There are many reasons to be cautious now and we have significantly lightened up our portfolios over the last few days and weeks.  We are currently raising cash and waiting for the next buying opportunity when the odds are in our favor.  As our sell stops are hit, we will continue to liquidate positions until this market stabilizes.  

Friday, May 4, 2012

ECONOMICS TRUMPS TODAY

The widely watched and anticipated jobs report was released this morning and showed a disappointing 115,000 in job gains.  Though the unemployment rate dropped to 8.1% (from 8.2% previously), that figure is dropping more from workers leaving the work force or abandoning their job search than an actual reduction in unemployment.  All in all there is very little to like about the numbers and Wall Street punished stocks with one of the worst days in the last 6 months.  The NASDAQ led the fall as it shed 2.25%, the S&P lost 1.61% and the Dow rounded out the major indices by finishing 1.28% lower. 

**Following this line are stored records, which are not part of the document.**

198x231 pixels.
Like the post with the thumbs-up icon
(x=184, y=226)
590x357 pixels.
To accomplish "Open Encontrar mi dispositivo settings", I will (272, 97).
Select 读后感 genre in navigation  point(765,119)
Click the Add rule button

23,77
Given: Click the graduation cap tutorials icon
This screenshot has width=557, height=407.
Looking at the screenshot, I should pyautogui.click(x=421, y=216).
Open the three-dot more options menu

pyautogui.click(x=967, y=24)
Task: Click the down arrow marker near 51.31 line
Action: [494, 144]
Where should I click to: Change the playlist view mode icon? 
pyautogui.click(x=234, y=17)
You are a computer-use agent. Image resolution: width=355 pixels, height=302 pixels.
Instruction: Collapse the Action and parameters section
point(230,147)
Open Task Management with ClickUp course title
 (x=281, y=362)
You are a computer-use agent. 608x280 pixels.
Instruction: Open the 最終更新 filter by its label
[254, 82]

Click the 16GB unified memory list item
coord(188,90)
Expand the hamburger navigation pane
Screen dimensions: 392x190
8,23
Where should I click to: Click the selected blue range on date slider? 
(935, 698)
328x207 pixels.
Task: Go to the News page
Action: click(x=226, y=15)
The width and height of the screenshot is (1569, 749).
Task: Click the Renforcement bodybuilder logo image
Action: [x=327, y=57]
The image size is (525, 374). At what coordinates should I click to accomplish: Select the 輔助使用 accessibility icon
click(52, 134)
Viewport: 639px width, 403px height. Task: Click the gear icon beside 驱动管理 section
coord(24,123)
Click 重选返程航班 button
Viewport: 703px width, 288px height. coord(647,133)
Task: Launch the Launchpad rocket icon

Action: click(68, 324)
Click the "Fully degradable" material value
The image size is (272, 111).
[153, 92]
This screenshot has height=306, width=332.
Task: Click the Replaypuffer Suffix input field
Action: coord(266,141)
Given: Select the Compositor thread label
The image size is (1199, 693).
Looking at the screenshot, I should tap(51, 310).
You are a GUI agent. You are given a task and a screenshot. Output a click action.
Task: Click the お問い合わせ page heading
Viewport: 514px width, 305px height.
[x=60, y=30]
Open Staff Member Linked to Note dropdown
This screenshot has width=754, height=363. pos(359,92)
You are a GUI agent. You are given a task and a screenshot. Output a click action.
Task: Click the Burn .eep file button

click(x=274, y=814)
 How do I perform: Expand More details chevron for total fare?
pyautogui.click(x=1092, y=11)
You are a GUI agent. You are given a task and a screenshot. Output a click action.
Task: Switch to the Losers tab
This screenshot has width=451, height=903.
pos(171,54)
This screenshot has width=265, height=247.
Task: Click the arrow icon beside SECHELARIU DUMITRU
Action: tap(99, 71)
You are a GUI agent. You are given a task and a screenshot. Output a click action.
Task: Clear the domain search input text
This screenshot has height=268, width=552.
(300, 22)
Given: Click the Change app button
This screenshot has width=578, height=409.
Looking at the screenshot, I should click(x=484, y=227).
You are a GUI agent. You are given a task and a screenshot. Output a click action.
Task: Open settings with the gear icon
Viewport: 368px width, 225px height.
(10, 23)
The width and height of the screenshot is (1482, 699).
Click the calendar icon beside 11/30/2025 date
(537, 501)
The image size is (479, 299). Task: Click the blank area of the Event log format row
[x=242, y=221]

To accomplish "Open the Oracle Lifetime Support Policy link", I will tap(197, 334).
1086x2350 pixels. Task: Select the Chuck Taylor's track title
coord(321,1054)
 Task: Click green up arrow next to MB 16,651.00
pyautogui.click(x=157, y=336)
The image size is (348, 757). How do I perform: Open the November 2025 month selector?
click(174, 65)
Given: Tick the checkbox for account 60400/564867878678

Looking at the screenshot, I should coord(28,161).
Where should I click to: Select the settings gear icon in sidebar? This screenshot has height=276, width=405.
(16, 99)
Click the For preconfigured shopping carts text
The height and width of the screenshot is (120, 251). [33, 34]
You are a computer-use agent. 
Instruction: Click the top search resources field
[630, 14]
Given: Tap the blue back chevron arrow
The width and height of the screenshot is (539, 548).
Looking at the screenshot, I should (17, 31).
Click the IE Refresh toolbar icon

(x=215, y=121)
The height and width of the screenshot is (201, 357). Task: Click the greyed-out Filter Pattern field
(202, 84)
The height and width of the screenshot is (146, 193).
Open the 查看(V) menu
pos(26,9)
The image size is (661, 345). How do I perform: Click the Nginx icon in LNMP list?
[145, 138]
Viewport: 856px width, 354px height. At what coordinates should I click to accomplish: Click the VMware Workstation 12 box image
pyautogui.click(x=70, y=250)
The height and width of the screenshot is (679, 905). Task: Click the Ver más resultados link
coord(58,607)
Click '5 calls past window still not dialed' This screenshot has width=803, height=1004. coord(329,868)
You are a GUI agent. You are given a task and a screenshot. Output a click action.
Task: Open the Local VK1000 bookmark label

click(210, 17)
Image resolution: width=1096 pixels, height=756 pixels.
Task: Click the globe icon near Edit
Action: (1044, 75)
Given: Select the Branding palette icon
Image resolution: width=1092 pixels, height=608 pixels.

After approaching the top of the trading range formed over the last month, the market is now trading near the lower part of the range.  Mondays after the job report often reverse some or all of the initial reaction so we will have to see if that holds true here.  Until such time as the market breaks through on the upper or lower end of the range, much of the day to day movements are just noise.  Today was a little louder however and the continued hint of a slowing economy puts the bears firmly in control heading into next week.  We'll see if the generally very good earnings continues next week and if it can shift the balance once again.  Spain and the rest of the European issues continue to smolder so there is reason for caution.  Will "sell in May and go away" prove prescient again this year?  It has for 8 of the last 11 years so we shall see. 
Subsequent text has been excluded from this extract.